Bioreducible PAA-g-PEG graft micelles with high doxorubicin loading for targeted antitumor effect against mouse breast carcinoma.

Nanomaterials have demonstrated to be promising to deliver a chemotherapeutic drug deeply into the tumor for improving the anticancer efficacy. In this study, eight kinds of bioreducible PAA-g-PEG graft copolymeric micelles were prepared, and the anticancer drug DOX was stably encapsulated in the micelles. Benefited by the hydrophobic interaction and π-π stacking between aromatic structure of DOX and phenyl of PAA in the micelle core, high drug loading content more than 50 wt/wt % could be achieved. Drugs released from micelles in a reduction-sensitive manner, and effectively inhibit the growth of 4T1 mouse breast cancer cells in vitro. In the 4T1 tumor-bearing nude mice breast carcinoma subcutaneous model, the DOX-incorporated micelles showed much stronger accumulation in tumor than DOX·HCl, and reduced distribution in other main organs.
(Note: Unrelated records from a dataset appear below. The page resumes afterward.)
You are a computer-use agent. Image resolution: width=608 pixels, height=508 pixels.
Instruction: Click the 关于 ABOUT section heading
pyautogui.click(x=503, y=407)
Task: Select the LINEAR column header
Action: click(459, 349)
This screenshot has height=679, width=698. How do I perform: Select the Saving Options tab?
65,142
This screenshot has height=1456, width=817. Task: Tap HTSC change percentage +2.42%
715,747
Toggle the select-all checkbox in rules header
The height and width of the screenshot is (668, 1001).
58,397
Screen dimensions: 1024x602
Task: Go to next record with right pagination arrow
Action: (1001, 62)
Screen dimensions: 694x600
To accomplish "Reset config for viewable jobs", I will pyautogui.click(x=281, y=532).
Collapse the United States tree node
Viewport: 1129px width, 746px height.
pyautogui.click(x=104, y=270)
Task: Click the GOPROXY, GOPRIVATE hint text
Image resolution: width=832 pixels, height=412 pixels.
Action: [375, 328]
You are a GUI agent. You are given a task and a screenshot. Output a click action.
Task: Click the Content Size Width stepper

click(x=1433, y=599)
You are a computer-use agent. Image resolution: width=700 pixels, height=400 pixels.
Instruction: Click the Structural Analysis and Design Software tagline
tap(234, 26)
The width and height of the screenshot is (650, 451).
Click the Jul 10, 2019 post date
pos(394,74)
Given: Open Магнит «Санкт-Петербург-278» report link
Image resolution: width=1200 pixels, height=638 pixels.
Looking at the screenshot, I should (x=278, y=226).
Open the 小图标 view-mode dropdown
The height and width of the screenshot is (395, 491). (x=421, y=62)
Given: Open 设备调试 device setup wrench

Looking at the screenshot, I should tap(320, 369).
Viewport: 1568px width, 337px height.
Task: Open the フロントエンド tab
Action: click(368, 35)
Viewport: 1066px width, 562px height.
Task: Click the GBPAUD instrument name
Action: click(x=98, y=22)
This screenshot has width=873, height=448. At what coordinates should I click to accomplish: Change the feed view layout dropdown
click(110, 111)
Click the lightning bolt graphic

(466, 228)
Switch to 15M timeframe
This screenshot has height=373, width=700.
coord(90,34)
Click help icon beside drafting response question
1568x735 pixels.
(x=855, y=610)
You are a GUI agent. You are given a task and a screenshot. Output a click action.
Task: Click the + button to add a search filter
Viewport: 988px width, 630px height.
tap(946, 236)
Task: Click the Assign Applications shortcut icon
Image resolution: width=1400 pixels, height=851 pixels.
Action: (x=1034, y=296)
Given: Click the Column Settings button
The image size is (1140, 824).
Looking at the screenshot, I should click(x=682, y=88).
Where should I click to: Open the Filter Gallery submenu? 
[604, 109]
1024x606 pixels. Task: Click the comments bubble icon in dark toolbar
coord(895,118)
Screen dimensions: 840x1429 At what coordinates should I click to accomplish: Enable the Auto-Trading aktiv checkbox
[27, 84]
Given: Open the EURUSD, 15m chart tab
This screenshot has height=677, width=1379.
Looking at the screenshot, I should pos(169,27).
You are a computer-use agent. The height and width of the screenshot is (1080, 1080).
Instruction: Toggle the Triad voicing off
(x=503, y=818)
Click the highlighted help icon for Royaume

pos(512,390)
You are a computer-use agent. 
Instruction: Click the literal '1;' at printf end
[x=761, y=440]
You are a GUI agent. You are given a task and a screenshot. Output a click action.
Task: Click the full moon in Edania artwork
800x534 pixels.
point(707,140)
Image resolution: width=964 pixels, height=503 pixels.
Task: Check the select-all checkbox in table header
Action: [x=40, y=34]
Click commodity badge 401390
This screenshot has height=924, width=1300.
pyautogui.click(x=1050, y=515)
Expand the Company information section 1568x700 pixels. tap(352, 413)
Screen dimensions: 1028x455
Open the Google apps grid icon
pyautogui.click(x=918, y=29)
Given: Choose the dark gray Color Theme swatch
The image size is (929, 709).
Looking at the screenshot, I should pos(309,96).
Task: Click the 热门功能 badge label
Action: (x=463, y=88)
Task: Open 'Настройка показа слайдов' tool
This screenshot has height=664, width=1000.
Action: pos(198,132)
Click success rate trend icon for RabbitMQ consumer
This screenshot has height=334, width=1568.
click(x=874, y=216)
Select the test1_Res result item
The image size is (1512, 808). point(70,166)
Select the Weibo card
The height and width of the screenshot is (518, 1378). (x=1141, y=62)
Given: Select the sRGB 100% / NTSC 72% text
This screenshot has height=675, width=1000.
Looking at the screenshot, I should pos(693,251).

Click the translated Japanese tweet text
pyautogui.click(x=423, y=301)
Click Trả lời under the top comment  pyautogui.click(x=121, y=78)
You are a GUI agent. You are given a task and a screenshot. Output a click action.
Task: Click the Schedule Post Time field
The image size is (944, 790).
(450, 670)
The antitumor effect of the micelles was significantly better than DOX·HCl, as confirmed by tumor volume and body weight changes of the tumor-bearing Balb/c mice, as well as survive study. Encapsulation of DOX in the micelles improved the bioavailability of the drugs through the accumulation in tumor by passive targeting, greatly decreased organ damage due to cancer cell wild growth and metastasis, and depressed the toxicity of DOX on the heart and other organs.